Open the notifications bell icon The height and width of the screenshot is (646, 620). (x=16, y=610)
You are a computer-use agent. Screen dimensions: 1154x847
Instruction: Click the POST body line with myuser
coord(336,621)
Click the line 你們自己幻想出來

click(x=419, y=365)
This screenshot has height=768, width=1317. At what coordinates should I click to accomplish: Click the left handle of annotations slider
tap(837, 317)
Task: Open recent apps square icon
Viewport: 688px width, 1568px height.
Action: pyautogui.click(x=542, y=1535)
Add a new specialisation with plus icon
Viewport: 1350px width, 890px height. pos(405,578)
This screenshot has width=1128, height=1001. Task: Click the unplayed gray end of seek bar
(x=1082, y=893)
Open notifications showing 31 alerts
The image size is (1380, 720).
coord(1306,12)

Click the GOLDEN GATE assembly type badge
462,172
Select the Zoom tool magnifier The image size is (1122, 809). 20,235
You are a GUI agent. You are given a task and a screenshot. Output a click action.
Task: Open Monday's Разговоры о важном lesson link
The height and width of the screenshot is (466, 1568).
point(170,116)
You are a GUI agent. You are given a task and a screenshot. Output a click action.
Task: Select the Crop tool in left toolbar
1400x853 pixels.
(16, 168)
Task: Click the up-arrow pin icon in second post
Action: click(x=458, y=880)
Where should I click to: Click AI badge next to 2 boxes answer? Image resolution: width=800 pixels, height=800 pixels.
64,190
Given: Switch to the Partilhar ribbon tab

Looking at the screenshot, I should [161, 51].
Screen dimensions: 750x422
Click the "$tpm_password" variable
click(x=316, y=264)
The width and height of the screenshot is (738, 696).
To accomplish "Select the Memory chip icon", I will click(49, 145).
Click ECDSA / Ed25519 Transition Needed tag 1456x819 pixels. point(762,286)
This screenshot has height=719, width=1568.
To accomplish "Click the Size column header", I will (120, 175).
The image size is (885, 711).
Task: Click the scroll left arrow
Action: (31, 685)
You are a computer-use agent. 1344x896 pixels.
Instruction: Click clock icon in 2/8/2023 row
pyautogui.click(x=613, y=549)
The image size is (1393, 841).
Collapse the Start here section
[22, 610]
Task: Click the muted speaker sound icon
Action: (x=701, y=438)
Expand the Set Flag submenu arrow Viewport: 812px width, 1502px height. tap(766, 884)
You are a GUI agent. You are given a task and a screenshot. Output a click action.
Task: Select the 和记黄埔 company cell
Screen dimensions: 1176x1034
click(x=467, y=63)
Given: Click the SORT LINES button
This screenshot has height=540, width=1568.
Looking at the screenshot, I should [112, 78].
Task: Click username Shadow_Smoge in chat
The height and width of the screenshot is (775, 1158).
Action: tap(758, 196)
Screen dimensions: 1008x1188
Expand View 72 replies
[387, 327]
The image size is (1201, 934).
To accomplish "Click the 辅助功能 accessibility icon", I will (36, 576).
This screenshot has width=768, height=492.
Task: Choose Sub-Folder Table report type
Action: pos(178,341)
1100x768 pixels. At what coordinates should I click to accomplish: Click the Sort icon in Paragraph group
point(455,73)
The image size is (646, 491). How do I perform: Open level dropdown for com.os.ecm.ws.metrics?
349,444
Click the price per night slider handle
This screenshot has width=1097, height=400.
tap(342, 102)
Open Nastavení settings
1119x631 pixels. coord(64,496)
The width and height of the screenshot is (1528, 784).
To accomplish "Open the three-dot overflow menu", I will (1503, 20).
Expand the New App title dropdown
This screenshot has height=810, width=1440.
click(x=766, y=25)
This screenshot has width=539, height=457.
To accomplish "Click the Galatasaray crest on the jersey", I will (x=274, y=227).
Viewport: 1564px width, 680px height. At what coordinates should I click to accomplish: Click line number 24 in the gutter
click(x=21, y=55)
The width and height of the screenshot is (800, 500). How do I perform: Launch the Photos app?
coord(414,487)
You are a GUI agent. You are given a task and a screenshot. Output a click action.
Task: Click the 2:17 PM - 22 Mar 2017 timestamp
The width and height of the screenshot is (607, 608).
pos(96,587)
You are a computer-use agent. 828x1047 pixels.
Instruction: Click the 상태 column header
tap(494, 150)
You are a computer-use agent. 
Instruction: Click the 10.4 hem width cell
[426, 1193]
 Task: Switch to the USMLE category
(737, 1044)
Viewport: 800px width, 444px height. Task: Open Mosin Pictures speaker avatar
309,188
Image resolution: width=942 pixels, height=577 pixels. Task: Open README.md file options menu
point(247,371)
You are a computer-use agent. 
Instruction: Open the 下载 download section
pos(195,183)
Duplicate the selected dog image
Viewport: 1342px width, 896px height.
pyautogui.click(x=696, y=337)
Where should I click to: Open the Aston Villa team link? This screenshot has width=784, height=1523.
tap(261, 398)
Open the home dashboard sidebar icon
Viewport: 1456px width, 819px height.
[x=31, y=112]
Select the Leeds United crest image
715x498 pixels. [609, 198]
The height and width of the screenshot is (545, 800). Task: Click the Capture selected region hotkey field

* **STATED GOAL**: State how many lines of the material above contain the string "should", matching case exactly. Reply with the number alone.

* **RESPONSE BELOW**: 7